> [TEXT EXCERPT]

Content starts

Below is a summary of the treatment that the stakeholders of the Company would receive under the Plan:
each holder of an Allowed Other Secured Claim shall receive, at the option of the applicable Debtor and in its sole discretion: (a) payment in full in Cash of its Allowed Other Secured Claim; (b) the collateral securing its Allowed Other Secured Claim; (c) Reinstatement of its Allowed Other Secured Claim; or (d) such other treatment rendering its Allowed Other Secured Claim unimpaired in accordance with section 1124 of the Bankruptcy Code;
each holder of an Allowed Other Priority Claim shall receive treatment in a manner consistent with section 1129(a)(9) of the Bankruptcy Code;
each holder of an Allowed RBL Claim (i) electing to participate in the Exit Facility by entry into the Exit Facility Commitment Letter will receive, (x) on a dollar-for-dollar basis in exchange for the portion of its RBL Claim representing the principal of the loans owed to such lender under the RBL Credit Agreement, an equal amount of the principal of the revolving loans under the Exit Facility as of the Effective Date, upon the terms and conditions set forth in the Exit Facility Term Sheet and (y) with respect to any other portion of such holder’s RBL Claim (to the extent not already paid prior to the Effective Date, including as adequate protection pursuant to the DIP Orders), cash in an amount equal to such portion of such holder’s RBL Claim, and (ii) not electing to participate in the Exit Facility by electing not to sign the Exit Facility Commitment Letter (x) shall be deemed to have funded a Second Out Term Loan on a dollar-for-dollar basis in exchange for the portion of its RBL Claim representing the principal of the loans owed to such lender, and any of such holder’s specified default interest and any unreimbursed claims for professional fees and expenses under the RBL Credit Agreement and (y) with respect to any other portion of such holder’s RBL Claim (to the extent not already paid prior to the Plan Effective Date, including as adequate protection pursuant to the DIP Orders), cash in an amount equal to such portion of such holder’s RBL Claim. The Liens securing the loans under the RBL Credit Agreement shall be retained and deemed assigned to the administrative agent under the Exit Facility to secure the Exit Facility upon the Plan Effective Date. Notwithstanding the foregoing, on the Effective Date, any Specified Default Interest shall be discharged, released, and deemed waived by all Consenting RBL Lenders;
each holder of an Allowed Notes Claim or an Allowed Mirada Claim shall receive its Pro Rata share (calculated based on the aggregate amount of all Allowed Notes Claims and Allowed Mirada Claims) of 100% of the New Common Stock, subject to dilution on account of the Management Incentive Plan and the New Warrants; provided, that notwithstanding that the Mirada Claims are classified as Class 4 Claims, such claims, in lieu of any treatment as Class 4 Claims, shall be treated in accordance with the Mirada Settlement Agreement;
each holder of an Allowed General Unsecured Claim shall receive, at the option of the applicable Debtor: (a) payment in full in Cash; or (b) Reinstatement;
each Allowed Intercompany Claim shall be, at the option of the applicable Debtor, either: (a) Reinstated; or (b) canceled, released, and extinguished and without any distribution at the Debtors’ election and in their sole discretion;



each holder of an Interest other than in Debtors shall have such interests, at the option of the applicable Debtor, either: (a) Reinstated; or (b) canceled, released, and extinguished and without any distribution at the Debtors’ election and in their sole discretion; and
each holder of an Interest in Oasis shall receive its Pro Rata share of the New Warrants.

Content ends

> [STORED DATA]
Content starts

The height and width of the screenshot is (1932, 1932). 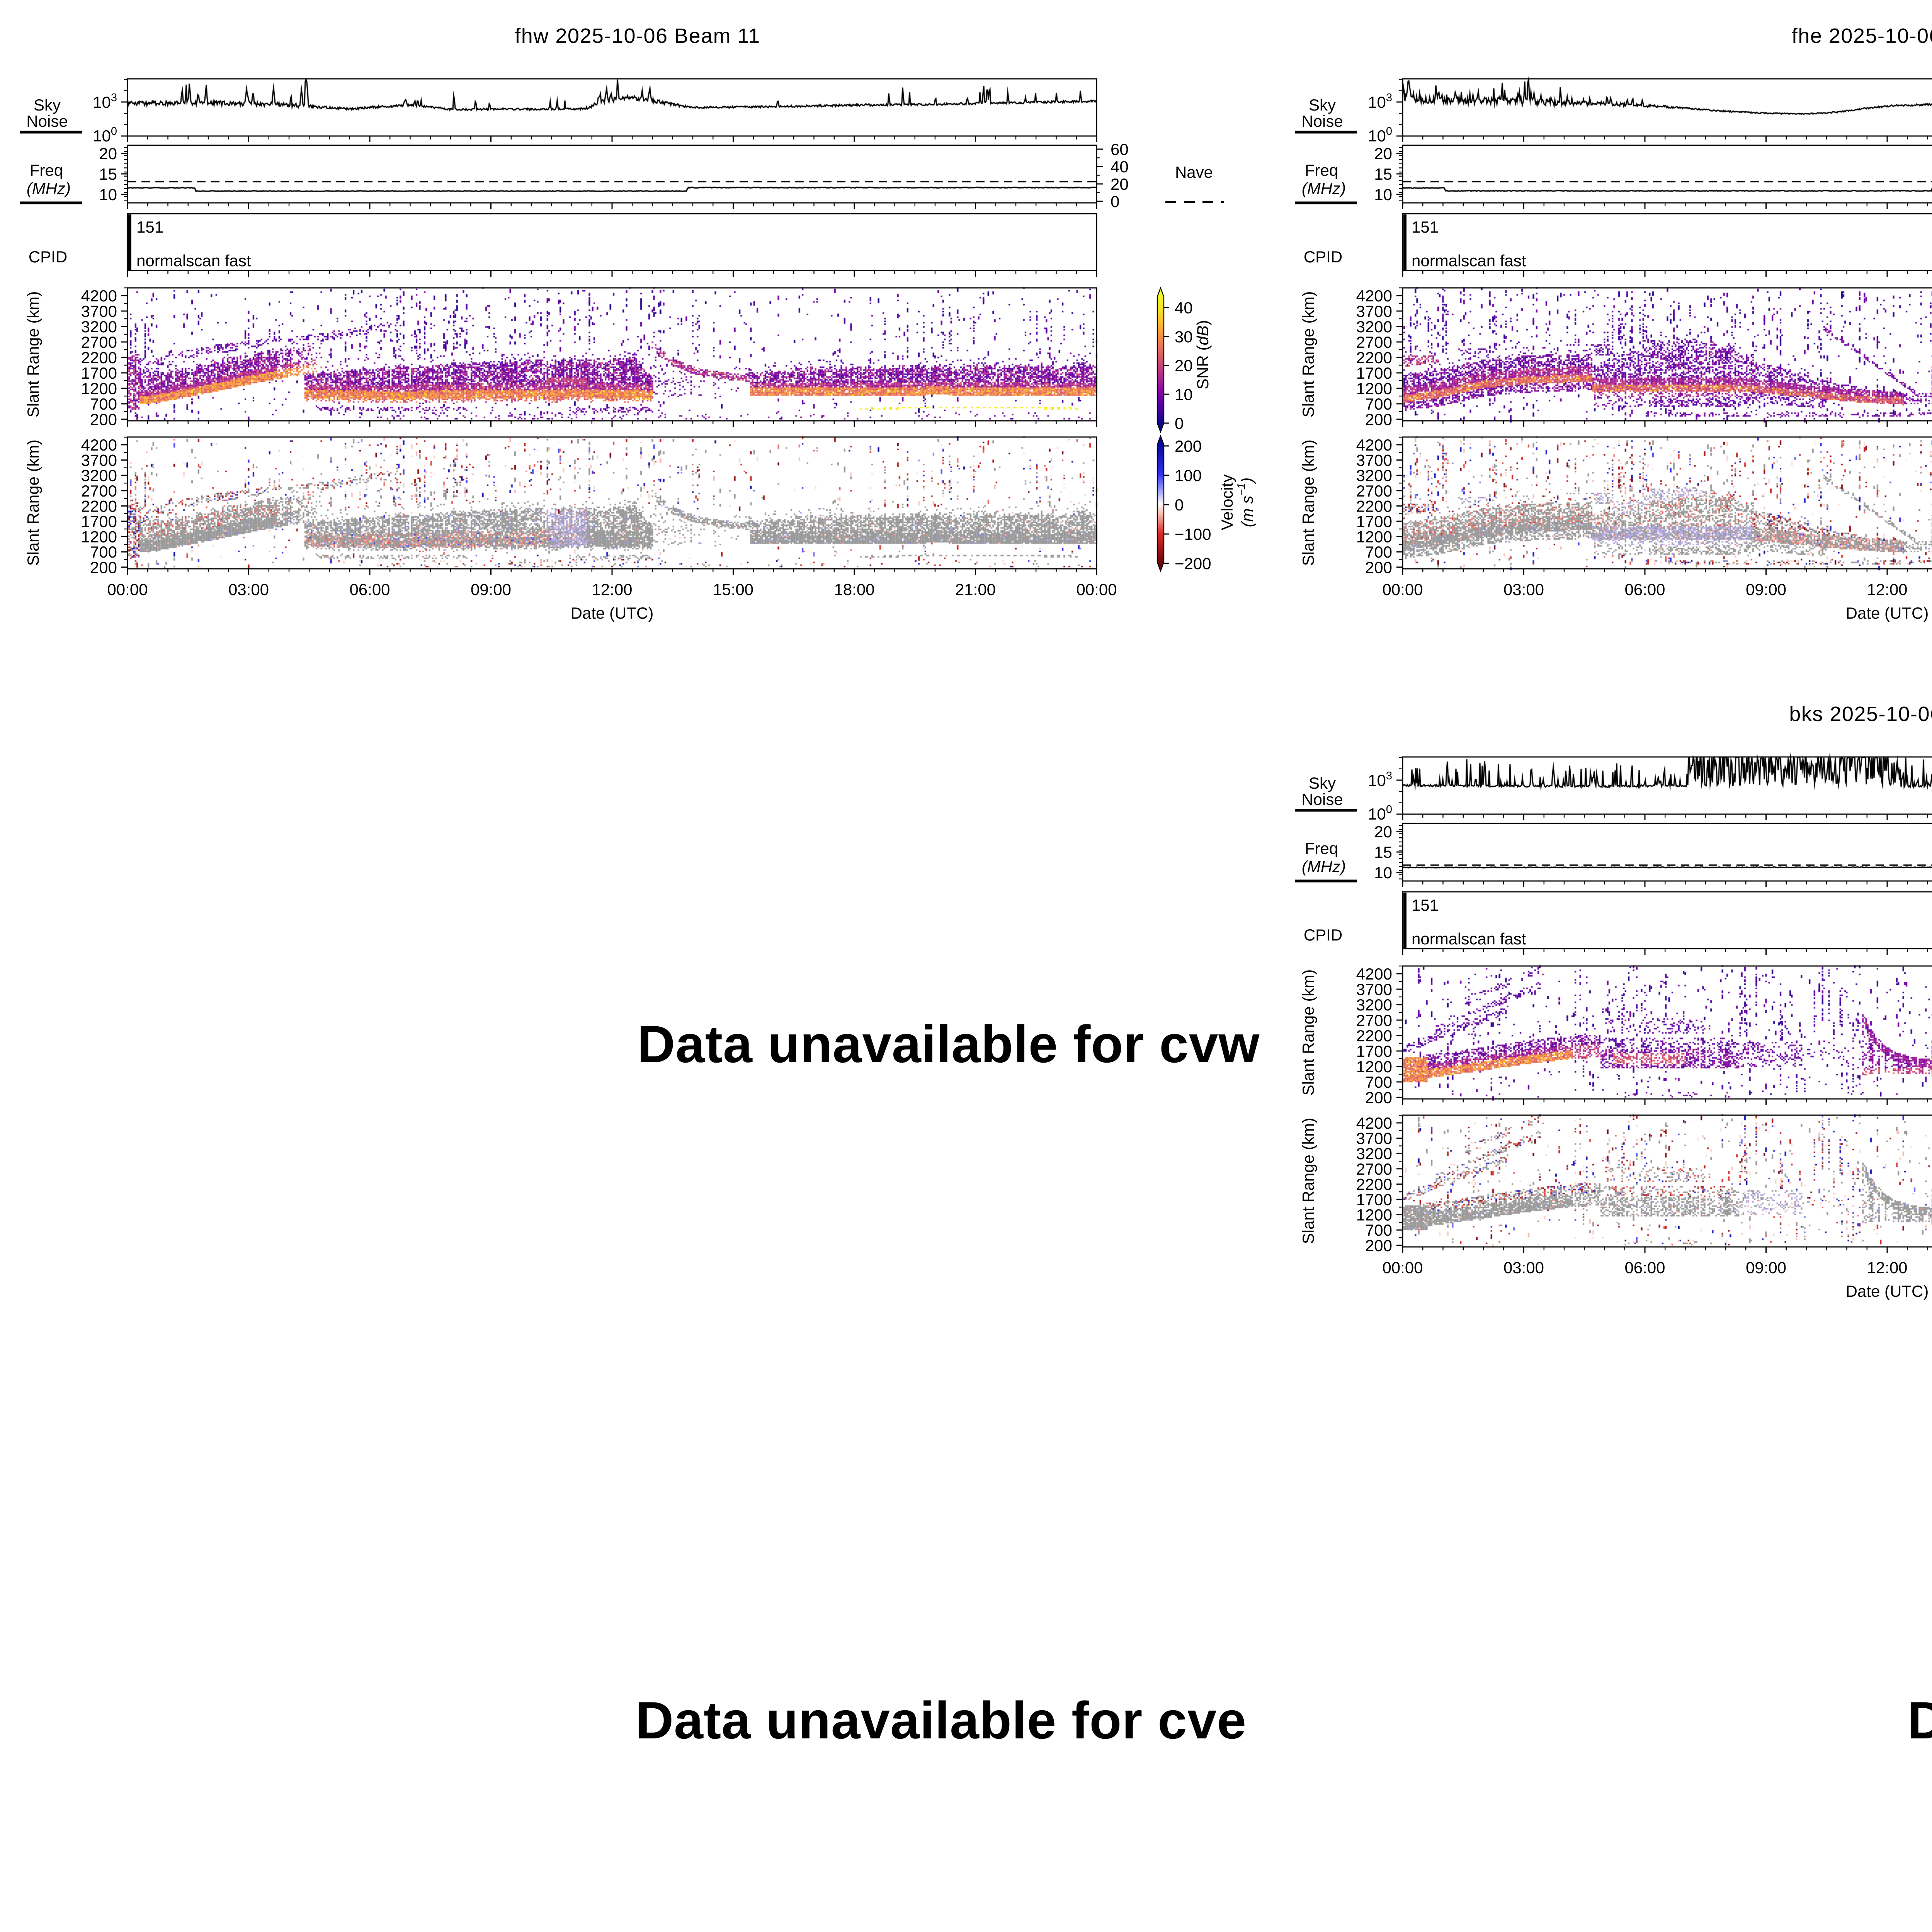 I want to click on svg-text: fhw 2025-10-06 Beam 11, so click(x=638, y=36).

Content ends

> [TASK ITEM] According to the plan treatment summary, what does each holder of an Interest in Oasis receive? The data was taken from a different source than the text.

> [RESULT OF THIS TASK] Its Pro Rata share of the New Warrants.